Give these lines again with every instance of "dropdown" replaced by "drop-down list", keeping everything else the same.

### SOURCE RECORDS
__________

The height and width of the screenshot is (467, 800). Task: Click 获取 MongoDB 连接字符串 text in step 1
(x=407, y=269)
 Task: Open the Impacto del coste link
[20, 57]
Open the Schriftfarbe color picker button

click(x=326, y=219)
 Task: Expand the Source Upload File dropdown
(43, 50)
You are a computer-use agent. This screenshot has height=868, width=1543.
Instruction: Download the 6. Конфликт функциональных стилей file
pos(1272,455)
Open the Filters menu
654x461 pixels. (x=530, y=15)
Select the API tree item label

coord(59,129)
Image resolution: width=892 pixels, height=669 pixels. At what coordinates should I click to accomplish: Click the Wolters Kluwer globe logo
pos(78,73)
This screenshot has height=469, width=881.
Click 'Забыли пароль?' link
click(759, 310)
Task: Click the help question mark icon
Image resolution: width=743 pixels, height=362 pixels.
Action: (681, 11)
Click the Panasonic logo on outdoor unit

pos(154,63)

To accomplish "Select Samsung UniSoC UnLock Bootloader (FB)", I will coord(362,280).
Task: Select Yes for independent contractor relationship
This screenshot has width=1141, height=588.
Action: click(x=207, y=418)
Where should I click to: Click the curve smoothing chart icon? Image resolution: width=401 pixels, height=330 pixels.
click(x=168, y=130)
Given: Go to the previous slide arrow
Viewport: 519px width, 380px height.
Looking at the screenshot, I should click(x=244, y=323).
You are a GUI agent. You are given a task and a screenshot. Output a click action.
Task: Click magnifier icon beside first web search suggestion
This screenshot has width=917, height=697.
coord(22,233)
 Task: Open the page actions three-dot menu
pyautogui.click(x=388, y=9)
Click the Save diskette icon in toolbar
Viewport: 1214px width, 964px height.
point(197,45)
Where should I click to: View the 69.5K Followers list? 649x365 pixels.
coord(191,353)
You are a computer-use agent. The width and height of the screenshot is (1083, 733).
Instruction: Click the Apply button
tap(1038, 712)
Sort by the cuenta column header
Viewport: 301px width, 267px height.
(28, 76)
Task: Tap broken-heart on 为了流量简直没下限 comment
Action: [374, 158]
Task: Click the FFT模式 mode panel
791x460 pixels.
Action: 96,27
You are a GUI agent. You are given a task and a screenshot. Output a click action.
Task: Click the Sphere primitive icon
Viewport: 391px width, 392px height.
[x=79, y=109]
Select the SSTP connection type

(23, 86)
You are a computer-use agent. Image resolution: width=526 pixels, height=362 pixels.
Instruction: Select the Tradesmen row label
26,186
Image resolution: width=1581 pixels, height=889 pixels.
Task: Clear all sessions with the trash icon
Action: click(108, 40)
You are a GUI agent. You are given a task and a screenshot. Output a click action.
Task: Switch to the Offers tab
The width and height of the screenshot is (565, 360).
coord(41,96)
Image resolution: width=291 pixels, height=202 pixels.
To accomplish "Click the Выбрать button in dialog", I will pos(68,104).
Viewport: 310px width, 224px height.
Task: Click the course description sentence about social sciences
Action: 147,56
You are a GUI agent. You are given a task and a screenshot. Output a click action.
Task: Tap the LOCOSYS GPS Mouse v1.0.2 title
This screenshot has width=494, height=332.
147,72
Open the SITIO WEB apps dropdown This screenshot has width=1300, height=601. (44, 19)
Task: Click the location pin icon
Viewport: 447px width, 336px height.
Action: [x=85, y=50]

__________

### THE RESPONSE
The height and width of the screenshot is (467, 800). Task: Click 获取 MongoDB 连接字符串 text in step 1
(x=407, y=269)
 Task: Open the Impacto del coste link
[20, 57]
Open the Schriftfarbe color picker button

click(x=326, y=219)
 Task: Expand the Source Upload File drop-down list
(43, 50)
You are a computer-use agent. This screenshot has height=868, width=1543.
Instruction: Download the 6. Конфликт функциональных стилей file
pos(1272,455)
Open the Filters menu
654x461 pixels. (x=530, y=15)
Select the API tree item label

coord(59,129)
Image resolution: width=892 pixels, height=669 pixels. At what coordinates should I click to accomplish: Click the Wolters Kluwer globe logo
pos(78,73)
This screenshot has height=469, width=881.
Click 'Забыли пароль?' link
click(759, 310)
Task: Click the help question mark icon
Image resolution: width=743 pixels, height=362 pixels.
Action: (681, 11)
Click the Panasonic logo on outdoor unit

pos(154,63)

To accomplish "Select Samsung UniSoC UnLock Bootloader (FB)", I will coord(362,280).
Task: Select Yes for independent contractor relationship
This screenshot has width=1141, height=588.
Action: click(x=207, y=418)
Where should I click to: Click the curve smoothing chart icon? Image resolution: width=401 pixels, height=330 pixels.
click(x=168, y=130)
Given: Go to the previous slide arrow
Viewport: 519px width, 380px height.
Looking at the screenshot, I should click(x=244, y=323).
You are a GUI agent. You are given a task and a screenshot. Output a click action.
Task: Click magnifier icon beside first web search suggestion
This screenshot has width=917, height=697.
coord(22,233)
 Task: Open the page actions three-dot menu
pyautogui.click(x=388, y=9)
Click the Save diskette icon in toolbar
Viewport: 1214px width, 964px height.
point(197,45)
Where should I click to: View the 69.5K Followers list? 649x365 pixels.
coord(191,353)
You are a computer-use agent. The width and height of the screenshot is (1083, 733).
Instruction: Click the Apply button
tap(1038, 712)
Sort by the cuenta column header
Viewport: 301px width, 267px height.
(28, 76)
Task: Tap broken-heart on 为了流量简直没下限 comment
Action: [374, 158]
Task: Click the FFT模式 mode panel
791x460 pixels.
Action: 96,27
You are a GUI agent. You are given a task and a screenshot. Output a click action.
Task: Click the Sphere primitive icon
Viewport: 391px width, 392px height.
[x=79, y=109]
Select the SSTP connection type

(23, 86)
You are a computer-use agent. Image resolution: width=526 pixels, height=362 pixels.
Instruction: Select the Tradesmen row label
26,186
Image resolution: width=1581 pixels, height=889 pixels.
Task: Clear all sessions with the trash icon
Action: click(108, 40)
You are a GUI agent. You are given a task and a screenshot. Output a click action.
Task: Switch to the Offers tab
The width and height of the screenshot is (565, 360).
coord(41,96)
Image resolution: width=291 pixels, height=202 pixels.
To accomplish "Click the Выбрать button in dialog", I will pos(68,104).
Viewport: 310px width, 224px height.
Task: Click the course description sentence about social sciences
Action: 147,56
You are a GUI agent. You are given a task and a screenshot. Output a click action.
Task: Tap the LOCOSYS GPS Mouse v1.0.2 title
This screenshot has width=494, height=332.
147,72
Open the SITIO WEB apps drop-down list This screenshot has width=1300, height=601. (44, 19)
Task: Click the location pin icon
Viewport: 447px width, 336px height.
Action: [x=85, y=50]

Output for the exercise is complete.